Ele agora a olhava com curiosidade.
- E ...
- Por que devemos ser espirituais, levitados, harmônicos e quase sonsos de sossego e bonomia?
- Devemos?
- É o remédio ao que parece.
- Prefiro-me alerta.
- Mas não pensas...
- Nas colocações de tuas idéias? Sim, sim, tem pertinência.  São solúveis, mas também insolventes, crespas, enrodilhadas no desprezo ao próprio sossego. Temes, Ariane, temes em demasia, a morte e a sombra, a surpresa e o assalto, a evidência das incertezas, das impurezas... temes, Ariane, é o que acontece.

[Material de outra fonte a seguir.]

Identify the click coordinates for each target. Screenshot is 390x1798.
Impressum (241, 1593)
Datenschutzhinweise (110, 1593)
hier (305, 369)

- Eu sei, Ângelo, eu sei. Às vezes quero chorar, gritar, sair correndo nas noites muito escuras, enfiar-me nas mesas em que as taças se levantam e juntar-me às bailarinas em seus ritmos e risadas, mas... Ângelo ! em mim habita uma consciência tão alerta e vidente, nunca calada.  O que me falta e no que me excedo? Por que você é diferente?
- Nem sempre. Sou mais ciente, vivo no meio e no seio da grande vida, nela me alimento. Não deixo que o cérebro se exceda sem apoiar-me na ribanceira do dia ou noite que o aguarda.

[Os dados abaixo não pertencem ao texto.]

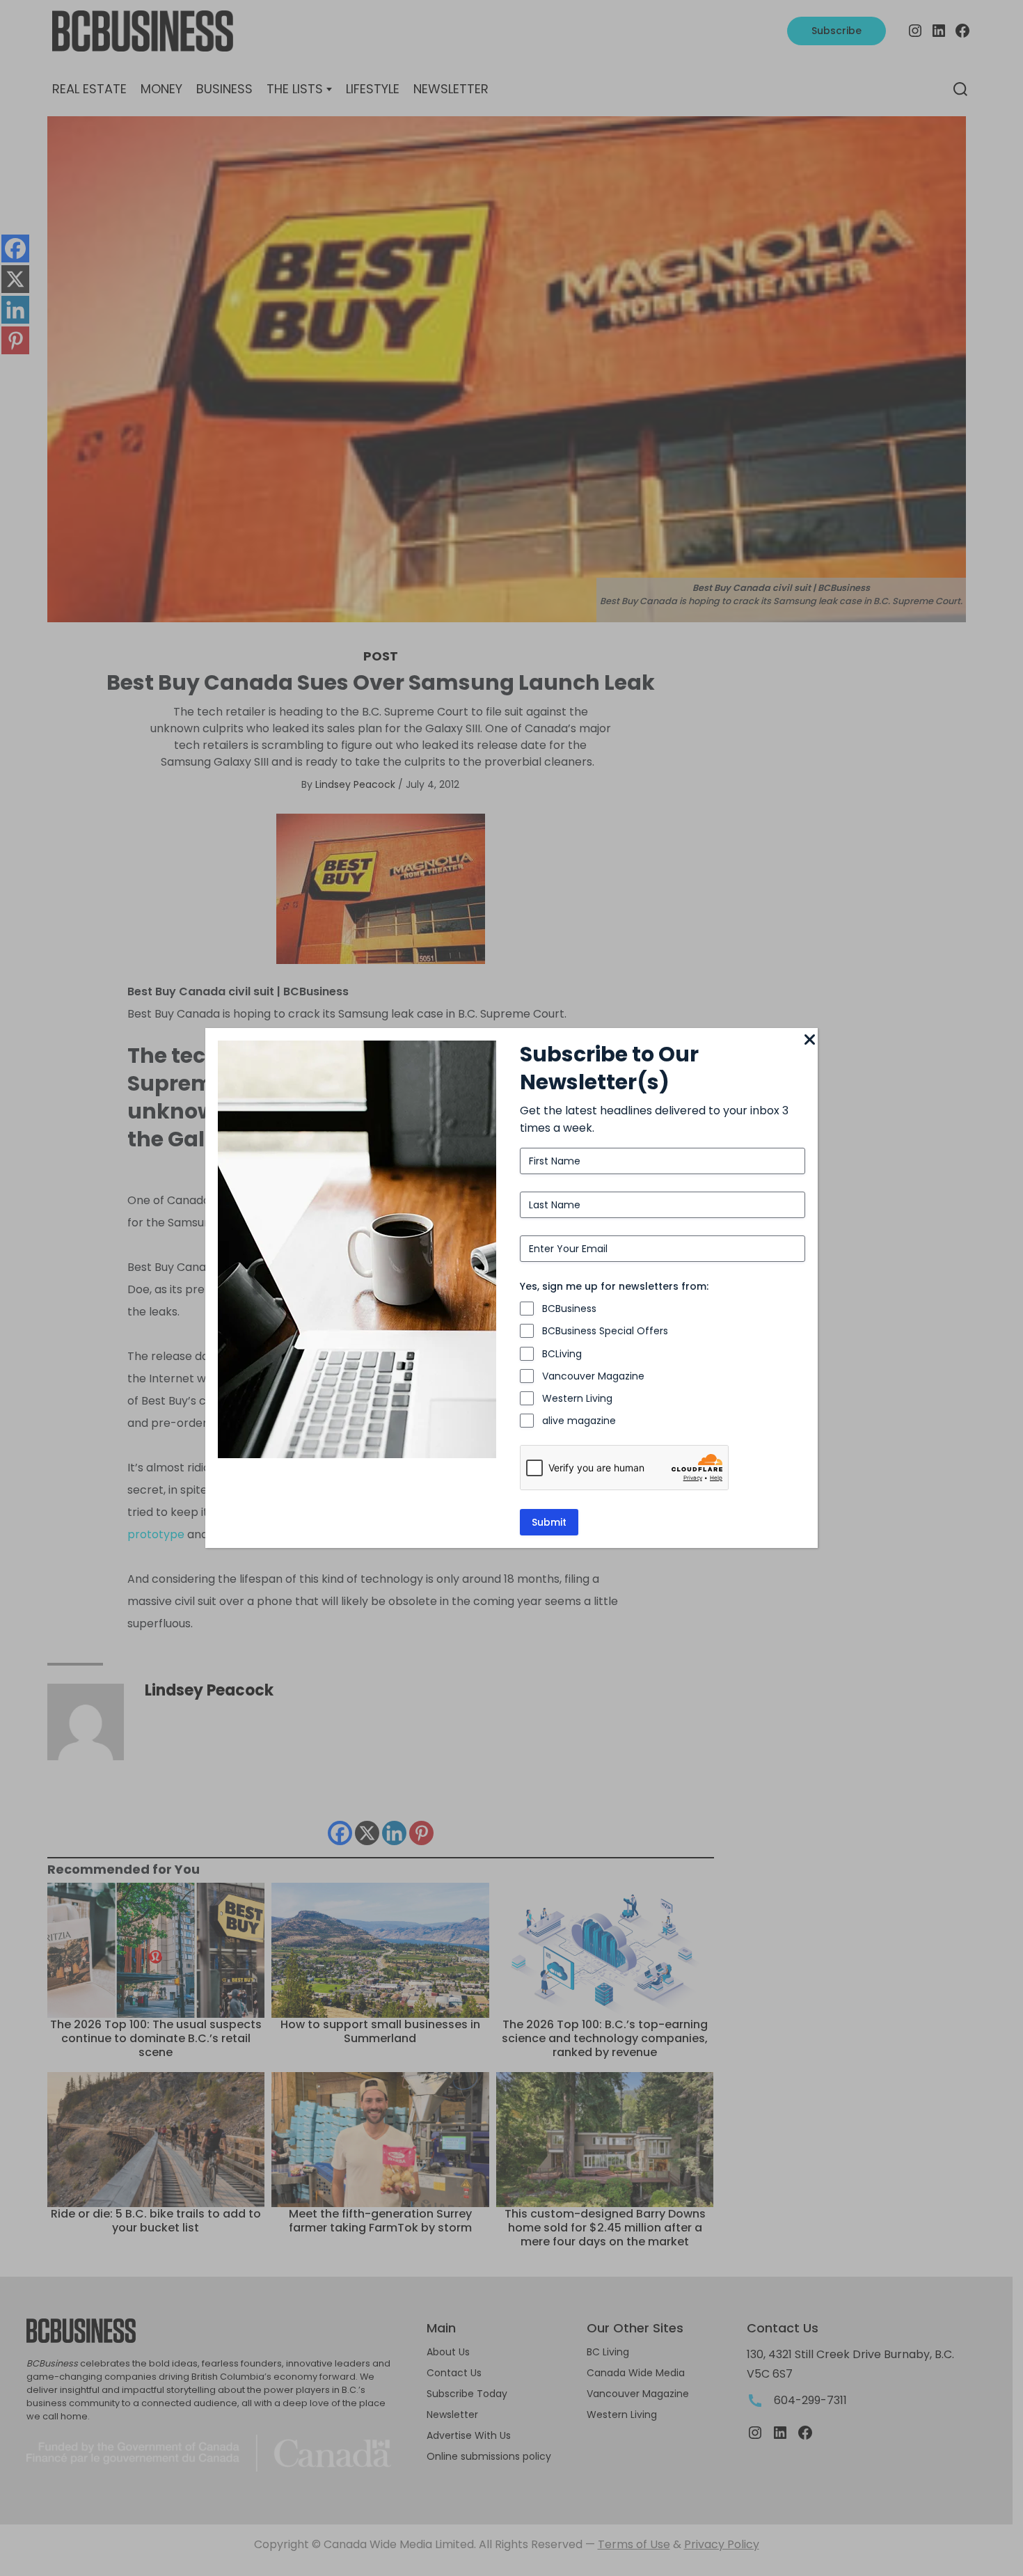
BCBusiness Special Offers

- Falta-me um pouco de vida.
- De esquecimento, de ritmo de solvência e tolerância.
- Estou doente, Ângelo, adoeço do medo e da mente, isso que não descansa e arma suas armas.
- É infinita a vida em sua violência e em sua paz. Aceite-a, aprenda a murá-la de flores e pão. Construa, encante-se da alegria dos pequenos seres.
- Antes o fazia.
- Pois retome os pequenos afazeres, acompanhe as magias e os acasos de cada dia, sem preocupar-se com o que segue.
- E sem medo.
- Sim, Ariane. Esqueça de si, apenas acompanhe o cortejo, ainda que nessa esplêndida solidão.
- Pode-se, ao menos, ouvir o mar.
- Enamore-se da areia, nela se esfregue com prazer e gratidão.
- E cacarejam as estrelas...
- Esses sinais transmitem os códigos de imagens carregadas de vácuo e eternidade. Todas brincam e se aquecem e lutam e... esquecem. Esqueça, Ariane, e sorva o vinho, doce ou seco, da existência.